== DOCUMENT PASSAGE ==
Cook County stops paying for non-county residents' prescriptionsAlternatives sought to cover low-income residents' medicines
Wednesday, December 12, 2007
by Jeff Long | Tribune staff reporter
McHenry County officials offered a snapshot Tuesday of the kinds of prescriptions that dozens of residents can no longer get filled for free at Cook County health clinics -- drugs for high blood pressure, elevated cholesterol and diabetes.
Since the Cook County Bureau of Health Services stopped filling prescriptions for out-of-county residents on Dec. 1, officials in McHenry and other collar counties have been fielding calls from low-income people about where they can turn.
"I can understand why the residents of Cook County wouldn't be responsible for the residents of McHenry County," McHenry County Board Chairman Ken Koehler said.
Health services bureau spokesman Sean Howard estimated those prescriptions cost Cook County $5 million last year. The burden had become too great to continue serving those who don't live in the county, he said.
Koehler and officials in other counties said Tuesday they are optimistic residents turned away by Cook County could participate in programs that provide federal money to assist with drug costs.
But officials acknowledged it was doubtful those programs would cover as much as in Cook County, where patients often pay nothing for prescriptions, Howard said.
At a meeting to discuss the issue in northwest suburban Woodstock on Tuesday, McHenry County health officials calculated that 134 McHenry County residents filled 848 orders for prescription and nonprescription medications in Cook County from December 2006 through October.
But it was unclear exactly how many people who live outside of Cook County received prescriptions through its health bureau. According to figures Howard provided, McHenry County residents ordered 2,435 prescriptions between Dec. 1, 2006, and Sept. 30, 2007 -- far more than the total calculated by McHenry County officials using Cook County data. Officials could not explain the variance.

== Saved entries ==

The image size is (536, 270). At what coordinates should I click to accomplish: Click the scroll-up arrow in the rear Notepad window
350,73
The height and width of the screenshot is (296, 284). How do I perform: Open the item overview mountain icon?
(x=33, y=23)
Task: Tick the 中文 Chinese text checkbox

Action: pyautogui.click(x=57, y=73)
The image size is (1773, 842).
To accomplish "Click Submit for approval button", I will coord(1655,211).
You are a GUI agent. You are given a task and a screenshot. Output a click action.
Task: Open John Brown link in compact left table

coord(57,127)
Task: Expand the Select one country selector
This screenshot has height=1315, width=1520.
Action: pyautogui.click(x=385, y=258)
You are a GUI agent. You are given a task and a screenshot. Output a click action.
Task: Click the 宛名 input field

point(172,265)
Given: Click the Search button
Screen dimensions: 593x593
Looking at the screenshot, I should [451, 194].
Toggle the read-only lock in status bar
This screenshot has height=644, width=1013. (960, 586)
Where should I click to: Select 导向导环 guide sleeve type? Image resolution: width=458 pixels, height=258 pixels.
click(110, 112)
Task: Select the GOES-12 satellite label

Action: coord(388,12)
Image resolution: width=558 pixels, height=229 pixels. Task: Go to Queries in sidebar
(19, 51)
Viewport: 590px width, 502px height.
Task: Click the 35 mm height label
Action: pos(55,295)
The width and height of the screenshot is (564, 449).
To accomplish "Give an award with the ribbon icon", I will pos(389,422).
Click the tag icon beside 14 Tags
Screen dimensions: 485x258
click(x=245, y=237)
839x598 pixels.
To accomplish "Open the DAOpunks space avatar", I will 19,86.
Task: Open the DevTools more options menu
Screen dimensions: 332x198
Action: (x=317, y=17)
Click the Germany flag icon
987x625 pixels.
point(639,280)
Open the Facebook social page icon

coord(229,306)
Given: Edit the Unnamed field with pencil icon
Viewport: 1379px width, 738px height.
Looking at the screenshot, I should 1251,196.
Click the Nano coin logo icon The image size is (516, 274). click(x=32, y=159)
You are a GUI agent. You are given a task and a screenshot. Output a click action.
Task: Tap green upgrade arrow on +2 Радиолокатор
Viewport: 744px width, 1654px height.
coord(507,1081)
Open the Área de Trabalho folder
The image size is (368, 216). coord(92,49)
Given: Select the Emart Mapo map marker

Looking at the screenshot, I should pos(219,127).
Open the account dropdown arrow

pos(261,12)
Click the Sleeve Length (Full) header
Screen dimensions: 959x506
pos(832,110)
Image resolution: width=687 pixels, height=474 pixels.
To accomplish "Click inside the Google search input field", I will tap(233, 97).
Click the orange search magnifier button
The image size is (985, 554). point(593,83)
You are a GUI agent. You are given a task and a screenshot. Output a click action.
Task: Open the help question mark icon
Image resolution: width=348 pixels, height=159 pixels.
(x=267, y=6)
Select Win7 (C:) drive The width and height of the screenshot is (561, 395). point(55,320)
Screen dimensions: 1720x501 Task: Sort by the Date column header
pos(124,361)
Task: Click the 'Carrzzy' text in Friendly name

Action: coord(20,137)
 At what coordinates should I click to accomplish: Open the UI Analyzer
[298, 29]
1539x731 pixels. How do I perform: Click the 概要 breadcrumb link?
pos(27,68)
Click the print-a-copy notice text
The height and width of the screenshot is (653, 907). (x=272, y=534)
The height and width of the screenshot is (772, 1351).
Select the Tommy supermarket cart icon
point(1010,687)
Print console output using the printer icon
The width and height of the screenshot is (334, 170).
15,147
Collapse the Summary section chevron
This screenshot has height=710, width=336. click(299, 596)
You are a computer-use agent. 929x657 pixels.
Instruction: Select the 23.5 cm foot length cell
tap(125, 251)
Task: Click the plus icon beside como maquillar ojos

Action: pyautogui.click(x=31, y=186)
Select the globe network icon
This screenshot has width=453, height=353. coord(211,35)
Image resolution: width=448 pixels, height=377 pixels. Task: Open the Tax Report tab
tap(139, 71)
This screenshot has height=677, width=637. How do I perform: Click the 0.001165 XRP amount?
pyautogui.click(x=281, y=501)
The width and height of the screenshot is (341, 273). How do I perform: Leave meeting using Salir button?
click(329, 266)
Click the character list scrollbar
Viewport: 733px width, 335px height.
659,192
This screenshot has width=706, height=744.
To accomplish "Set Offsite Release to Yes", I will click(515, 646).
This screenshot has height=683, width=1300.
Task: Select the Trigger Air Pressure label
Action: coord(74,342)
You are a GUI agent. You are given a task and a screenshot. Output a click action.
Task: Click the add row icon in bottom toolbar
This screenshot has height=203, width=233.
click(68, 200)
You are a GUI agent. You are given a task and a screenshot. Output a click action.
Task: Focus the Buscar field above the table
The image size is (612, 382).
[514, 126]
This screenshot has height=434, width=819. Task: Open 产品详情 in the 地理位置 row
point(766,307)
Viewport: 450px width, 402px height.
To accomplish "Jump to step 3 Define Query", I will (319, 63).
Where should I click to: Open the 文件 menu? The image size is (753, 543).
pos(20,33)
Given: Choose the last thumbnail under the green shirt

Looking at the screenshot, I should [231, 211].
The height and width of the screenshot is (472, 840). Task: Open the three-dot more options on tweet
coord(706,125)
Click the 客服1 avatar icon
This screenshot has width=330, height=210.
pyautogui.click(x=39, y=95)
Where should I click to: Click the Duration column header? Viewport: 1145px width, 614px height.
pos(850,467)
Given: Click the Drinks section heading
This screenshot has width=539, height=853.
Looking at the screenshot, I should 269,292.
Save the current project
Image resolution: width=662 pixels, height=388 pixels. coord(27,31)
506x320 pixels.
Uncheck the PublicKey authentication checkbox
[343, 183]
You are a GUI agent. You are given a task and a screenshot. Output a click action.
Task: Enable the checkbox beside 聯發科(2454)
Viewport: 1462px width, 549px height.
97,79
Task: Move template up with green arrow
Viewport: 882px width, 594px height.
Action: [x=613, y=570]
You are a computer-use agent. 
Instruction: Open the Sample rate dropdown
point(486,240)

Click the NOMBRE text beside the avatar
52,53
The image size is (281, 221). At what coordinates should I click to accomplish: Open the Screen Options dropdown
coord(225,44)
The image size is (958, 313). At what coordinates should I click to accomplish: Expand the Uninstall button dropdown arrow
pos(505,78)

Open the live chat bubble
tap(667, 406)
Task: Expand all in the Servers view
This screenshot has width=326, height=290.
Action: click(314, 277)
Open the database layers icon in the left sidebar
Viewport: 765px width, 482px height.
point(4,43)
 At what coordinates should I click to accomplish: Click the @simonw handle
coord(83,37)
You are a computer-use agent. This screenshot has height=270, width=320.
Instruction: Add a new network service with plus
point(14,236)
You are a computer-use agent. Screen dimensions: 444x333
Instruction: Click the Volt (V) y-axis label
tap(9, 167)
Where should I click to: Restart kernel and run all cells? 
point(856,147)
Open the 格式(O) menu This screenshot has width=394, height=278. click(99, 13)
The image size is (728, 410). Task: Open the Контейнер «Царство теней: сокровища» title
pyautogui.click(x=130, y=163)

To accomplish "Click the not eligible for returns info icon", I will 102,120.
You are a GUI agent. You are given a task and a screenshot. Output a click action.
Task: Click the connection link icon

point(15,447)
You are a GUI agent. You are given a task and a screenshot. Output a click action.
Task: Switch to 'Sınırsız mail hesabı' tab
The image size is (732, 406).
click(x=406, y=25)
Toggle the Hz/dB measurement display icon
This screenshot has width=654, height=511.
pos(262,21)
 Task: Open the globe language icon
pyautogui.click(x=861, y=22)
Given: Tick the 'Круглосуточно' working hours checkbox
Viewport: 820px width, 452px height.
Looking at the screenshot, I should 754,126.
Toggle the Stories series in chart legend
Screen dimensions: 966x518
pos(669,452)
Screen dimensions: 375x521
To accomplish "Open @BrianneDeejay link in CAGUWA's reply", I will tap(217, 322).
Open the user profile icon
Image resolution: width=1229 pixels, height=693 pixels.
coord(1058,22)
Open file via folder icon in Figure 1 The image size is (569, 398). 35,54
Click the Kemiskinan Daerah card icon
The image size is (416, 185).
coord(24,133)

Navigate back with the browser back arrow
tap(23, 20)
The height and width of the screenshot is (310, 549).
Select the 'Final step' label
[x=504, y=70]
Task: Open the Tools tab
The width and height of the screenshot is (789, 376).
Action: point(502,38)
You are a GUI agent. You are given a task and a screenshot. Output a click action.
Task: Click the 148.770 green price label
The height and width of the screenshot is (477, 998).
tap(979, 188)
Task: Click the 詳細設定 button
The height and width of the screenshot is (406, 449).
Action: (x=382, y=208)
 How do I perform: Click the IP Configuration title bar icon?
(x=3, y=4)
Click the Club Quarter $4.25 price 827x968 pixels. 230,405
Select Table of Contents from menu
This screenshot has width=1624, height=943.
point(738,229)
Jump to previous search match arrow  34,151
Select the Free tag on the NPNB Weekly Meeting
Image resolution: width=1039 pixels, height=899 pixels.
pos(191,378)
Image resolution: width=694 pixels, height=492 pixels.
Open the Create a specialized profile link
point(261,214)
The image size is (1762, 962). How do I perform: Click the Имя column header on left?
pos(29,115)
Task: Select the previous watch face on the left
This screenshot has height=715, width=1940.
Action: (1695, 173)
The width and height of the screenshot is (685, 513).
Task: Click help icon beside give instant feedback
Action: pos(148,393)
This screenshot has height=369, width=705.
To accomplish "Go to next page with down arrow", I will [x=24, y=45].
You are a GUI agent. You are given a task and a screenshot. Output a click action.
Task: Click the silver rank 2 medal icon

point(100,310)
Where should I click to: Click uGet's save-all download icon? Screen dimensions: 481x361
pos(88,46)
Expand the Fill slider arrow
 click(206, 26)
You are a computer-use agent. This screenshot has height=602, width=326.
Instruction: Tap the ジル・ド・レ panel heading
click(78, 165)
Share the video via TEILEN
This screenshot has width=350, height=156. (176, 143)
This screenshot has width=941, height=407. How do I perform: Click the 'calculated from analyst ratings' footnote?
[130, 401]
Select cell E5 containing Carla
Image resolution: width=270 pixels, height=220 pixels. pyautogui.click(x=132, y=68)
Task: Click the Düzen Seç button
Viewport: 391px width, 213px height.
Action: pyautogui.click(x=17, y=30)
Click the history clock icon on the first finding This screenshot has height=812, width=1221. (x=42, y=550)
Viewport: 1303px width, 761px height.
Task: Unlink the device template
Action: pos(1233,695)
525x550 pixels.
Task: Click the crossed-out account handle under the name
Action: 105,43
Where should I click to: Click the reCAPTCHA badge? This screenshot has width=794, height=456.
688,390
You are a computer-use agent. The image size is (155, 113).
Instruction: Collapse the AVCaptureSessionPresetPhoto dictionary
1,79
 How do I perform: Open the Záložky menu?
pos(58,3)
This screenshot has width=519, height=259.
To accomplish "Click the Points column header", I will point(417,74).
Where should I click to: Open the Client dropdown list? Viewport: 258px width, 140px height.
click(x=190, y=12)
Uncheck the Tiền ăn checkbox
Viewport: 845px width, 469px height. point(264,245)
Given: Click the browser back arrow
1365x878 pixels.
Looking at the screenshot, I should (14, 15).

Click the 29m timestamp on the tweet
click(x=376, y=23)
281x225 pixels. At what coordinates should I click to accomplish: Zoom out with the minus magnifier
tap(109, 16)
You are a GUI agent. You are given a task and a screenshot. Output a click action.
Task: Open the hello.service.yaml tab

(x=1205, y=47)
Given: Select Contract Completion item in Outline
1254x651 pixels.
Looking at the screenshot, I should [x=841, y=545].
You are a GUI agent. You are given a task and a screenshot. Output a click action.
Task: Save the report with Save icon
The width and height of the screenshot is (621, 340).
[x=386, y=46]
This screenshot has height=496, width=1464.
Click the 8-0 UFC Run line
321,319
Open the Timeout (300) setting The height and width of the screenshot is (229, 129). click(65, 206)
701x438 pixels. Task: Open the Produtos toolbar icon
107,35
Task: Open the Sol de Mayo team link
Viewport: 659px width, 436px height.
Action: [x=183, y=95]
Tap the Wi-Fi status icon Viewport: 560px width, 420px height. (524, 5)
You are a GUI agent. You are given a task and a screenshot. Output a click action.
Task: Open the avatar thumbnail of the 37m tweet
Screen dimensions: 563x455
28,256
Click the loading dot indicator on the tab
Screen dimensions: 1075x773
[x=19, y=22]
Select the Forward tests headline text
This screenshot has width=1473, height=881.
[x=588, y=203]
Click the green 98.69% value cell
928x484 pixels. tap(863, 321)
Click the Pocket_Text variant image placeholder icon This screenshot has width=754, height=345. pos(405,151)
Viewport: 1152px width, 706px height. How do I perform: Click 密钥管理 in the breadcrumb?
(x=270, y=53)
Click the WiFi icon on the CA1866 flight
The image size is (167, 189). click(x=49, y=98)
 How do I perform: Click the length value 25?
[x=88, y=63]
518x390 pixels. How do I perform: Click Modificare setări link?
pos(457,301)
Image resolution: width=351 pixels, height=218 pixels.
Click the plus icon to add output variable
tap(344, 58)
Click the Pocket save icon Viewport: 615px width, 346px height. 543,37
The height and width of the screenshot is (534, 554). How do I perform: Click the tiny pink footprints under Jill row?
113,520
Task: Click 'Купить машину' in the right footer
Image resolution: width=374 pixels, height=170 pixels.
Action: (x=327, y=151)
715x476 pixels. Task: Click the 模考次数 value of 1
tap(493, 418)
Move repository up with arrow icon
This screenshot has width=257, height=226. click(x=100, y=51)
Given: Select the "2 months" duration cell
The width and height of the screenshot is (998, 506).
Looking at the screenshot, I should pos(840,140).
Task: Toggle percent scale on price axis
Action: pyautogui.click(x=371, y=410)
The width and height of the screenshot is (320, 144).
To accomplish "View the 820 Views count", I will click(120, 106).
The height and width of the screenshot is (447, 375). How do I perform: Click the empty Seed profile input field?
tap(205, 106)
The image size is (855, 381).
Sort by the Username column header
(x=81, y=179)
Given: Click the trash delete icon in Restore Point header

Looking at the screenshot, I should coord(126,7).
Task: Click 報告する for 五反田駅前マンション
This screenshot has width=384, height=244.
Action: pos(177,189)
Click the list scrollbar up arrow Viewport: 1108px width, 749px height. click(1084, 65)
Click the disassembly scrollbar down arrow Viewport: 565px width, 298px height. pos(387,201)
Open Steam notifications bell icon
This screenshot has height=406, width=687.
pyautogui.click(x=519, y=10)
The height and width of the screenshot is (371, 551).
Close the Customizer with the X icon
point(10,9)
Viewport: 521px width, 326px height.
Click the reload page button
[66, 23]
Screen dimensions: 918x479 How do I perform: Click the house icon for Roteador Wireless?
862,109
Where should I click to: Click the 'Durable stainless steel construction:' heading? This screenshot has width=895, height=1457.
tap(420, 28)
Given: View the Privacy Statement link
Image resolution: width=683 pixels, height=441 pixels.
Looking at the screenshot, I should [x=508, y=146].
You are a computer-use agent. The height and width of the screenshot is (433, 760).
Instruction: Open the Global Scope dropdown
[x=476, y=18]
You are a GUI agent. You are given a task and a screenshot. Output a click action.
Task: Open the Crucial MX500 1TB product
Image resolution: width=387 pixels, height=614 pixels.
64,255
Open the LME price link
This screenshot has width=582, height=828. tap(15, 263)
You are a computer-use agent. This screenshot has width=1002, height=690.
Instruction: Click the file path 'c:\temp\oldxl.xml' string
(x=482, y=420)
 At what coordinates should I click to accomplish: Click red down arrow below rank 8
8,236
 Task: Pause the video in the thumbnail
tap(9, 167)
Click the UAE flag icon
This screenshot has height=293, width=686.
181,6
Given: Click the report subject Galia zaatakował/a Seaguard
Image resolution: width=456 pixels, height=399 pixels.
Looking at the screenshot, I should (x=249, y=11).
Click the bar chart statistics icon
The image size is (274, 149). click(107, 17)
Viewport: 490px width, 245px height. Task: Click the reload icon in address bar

== EXERCISES ==
A. In the article on Cook County's prescription policy, turn the paragraph beginning "At a meeting to discuss the issue" into a short bulleted list that keeps its main facts.
B. Answer these questions from the article on Cook County's prescription policy, one answer per line, marked (i), (ii), (iii):
(i) On what date did the Cook County Bureau of Health Services stop filling prescriptions for out-of-county residents?
(ii) What yearly cost did the bureau's spokesman give for those prescriptions?
(iii) Who chairs the McHenry County Board?
C. Pick up the article on Cook County's prescription policy after its last sentence and carry it forward.

== REPLIES ==
A.
- A meeting on the issue was held Tuesday in Woodstock, in the northwest suburbs.
- McHenry County health officials made the calculation.
- 134 McHenry County residents filled 848 orders for prescription and nonprescription medications in Cook County.
- The period covered was December 2006 through October.

B.
(i) Dec. 1
(ii) $5 million last year
(iii) Ken Koehler

C.
Howard said 38,155 prescriptions were filled for DuPage County residents, 13,273 for Kane County residents, 18,235 for Lake County residents and 20,071 for Will County residents.
Officials in DuPage, Lake and Will Counties could not say whether those numbers were accurate. No one from the Kane County Health Department could be reached Tuesday.
McHenry County officials said they want to make sure residents who need prescriptions get them.
"People are on drugs for a reason," said Suzanne Hoban, executive director of the non-profit Family Health Partnership Clinic in Woodstock, which has been fielding calls from McHenry County residents who had been going to Cook County. "It's because they need them to stay healthy, and without them they won't."
None of the collar counties agreed to help pay Cook County for prescriptions, Howard said. "It's been quite a burden," he said. "We think it's only fair."
Residents from the collar counties can still get other services at Cook County health centers, Howard said.
Cook County had threatened similar action in January only to back off. But financial strains became too great to continue providing drugs to non-county residents, Howard said.
Facing a $130 million shortfall when 2007 began, the Cook County Bureau of Health Services expects to fall between $78 million and $80 million short this year, he said.
"They gave us a year's notice," said Dale Galassie, executive director of the Lake County Health Department and Community Health Center. "They shouldn't be paying for medication for Lake County residents. We get that."
Only a handful of Lake County residents, he said, have asked where to go now.
DuPage County Health Department spokesman Dave Hass said only 10 people have called and all of them were directed to new sources for their prescriptions.
Hoban presented officials with alternatives, such as the discount programs some stores allow for certain drugs. Pharmaceutical companies often have programs for low-income people.
"We just don't want anybody to fall through the cracks," Koehler said.